# Coils on new build not heating properly.



## RBoy (15/8/16)

Hey Everyone.

Just fired up my new vape and I think i stuffed up somewhere.

I fired up the unit to check if the coils heat up evenly, which they do. However, the coils do not heat up fully before the 10 second protection kicks in. The mod is currently firing at 65w, 3.69v , 0.21 ohms and the current levels off at 17.2A.

Gear: RX200s , 3* 30Q batteries and a Limitless Plus tank with included two coils. Everything brand new as of today.

I haven't wicked yet....

Any thoughts?

PS: Just noticed, where the coil meets the screws - it glows as soon as the unit is fired.

Thanks

Rb


----------



## ET (15/8/16)

Loose post screws? Wire expands and contracts a wee bit when heated and cooling down, after firing coils for the first few times it's always a good idea to check and tweak the screws a little tighter again. Not too tight though. If the problem persists, take a pic of your limitless with coils and lets see what we can puzzle

Reactions: Agree 3


----------



## zadiac (15/8/16)

You are quite close to the amp limit of those batteries and that's why they take a while to fire up the coils. You will need to increase the wattage to 70 or 75 for a quicker ramp-up time.


----------



## zadiac (15/8/16)

...but then it will be a warmer vape.


----------



## Andre (15/8/16)

Could be hot legs too. Strum lightly on the coils with the point of a screwdriver or similar. Fire, strum again....a few times. As @ET says, makes sure that post screw is tight enough.


----------



## RBoy (15/8/16)

Thanks guys.

Screws are now tighter.

Cloud at the moment are great - Flavour not so much. Ideally, with this built what Watts/Amps should i be looking at?

/cant really see much from side due to the cotton.


----------



## ET (15/8/16)

Close your airflow some, line up what's left of the airflow opening to match up with coil. Increase to 70 or 75 W. Give that a go

Reactions: Agree 1


----------



## RBoy (16/8/16)

So, I chucked the coils that came with the tank and made my own. Much better.

Flavour still a tad muted when compared to my IJust2 - will practise some more.

Thank you everyone.


----------

> STORED DATA:
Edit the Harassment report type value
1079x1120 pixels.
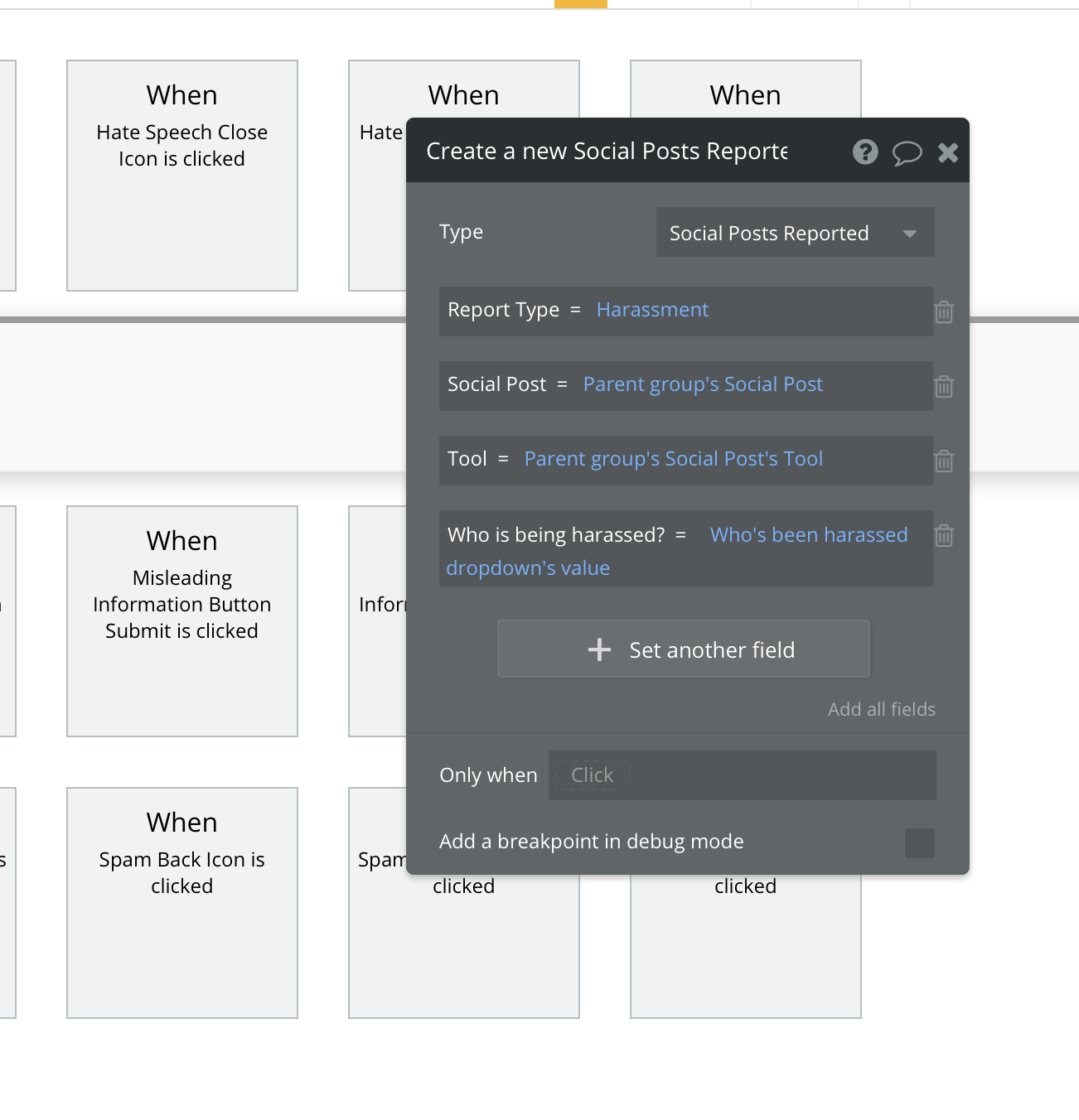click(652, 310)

--

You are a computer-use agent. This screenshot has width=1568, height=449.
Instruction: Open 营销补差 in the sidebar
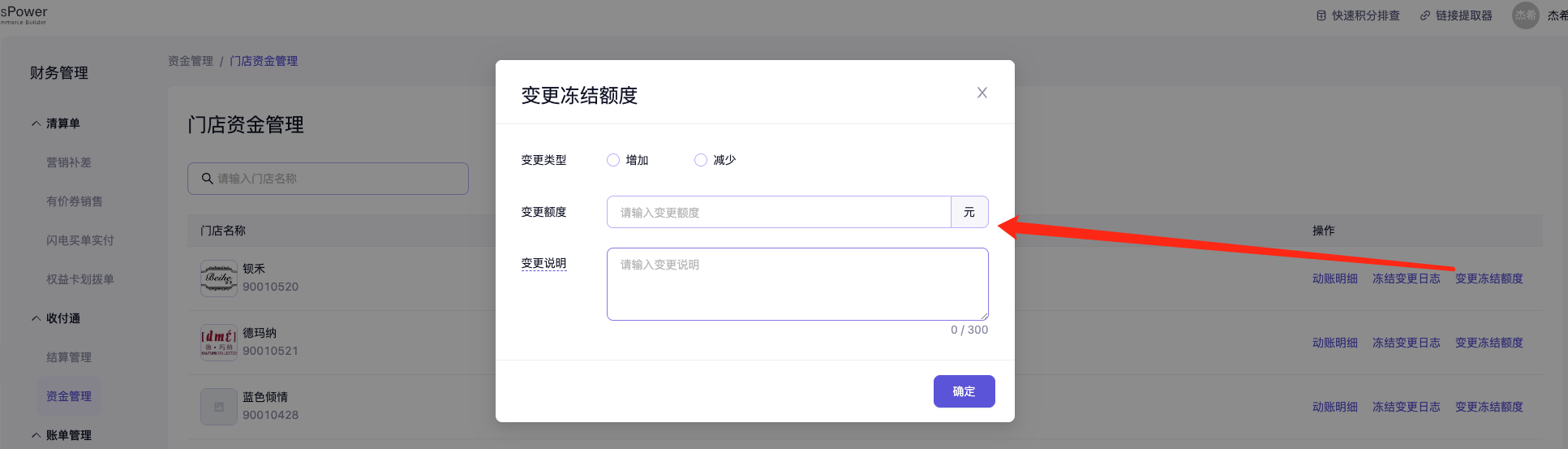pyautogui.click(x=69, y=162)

> PROBLEM:
In the forum thread about coils not heating properly, why does ET recommend checking the post screws again after the coils have been fired the first few times?

> ANSWER:
The wire expands and contracts slightly as it heats and cools. ET says it is therefore always a good idea to tighten the screws a little again after the first few firings, though not too tight.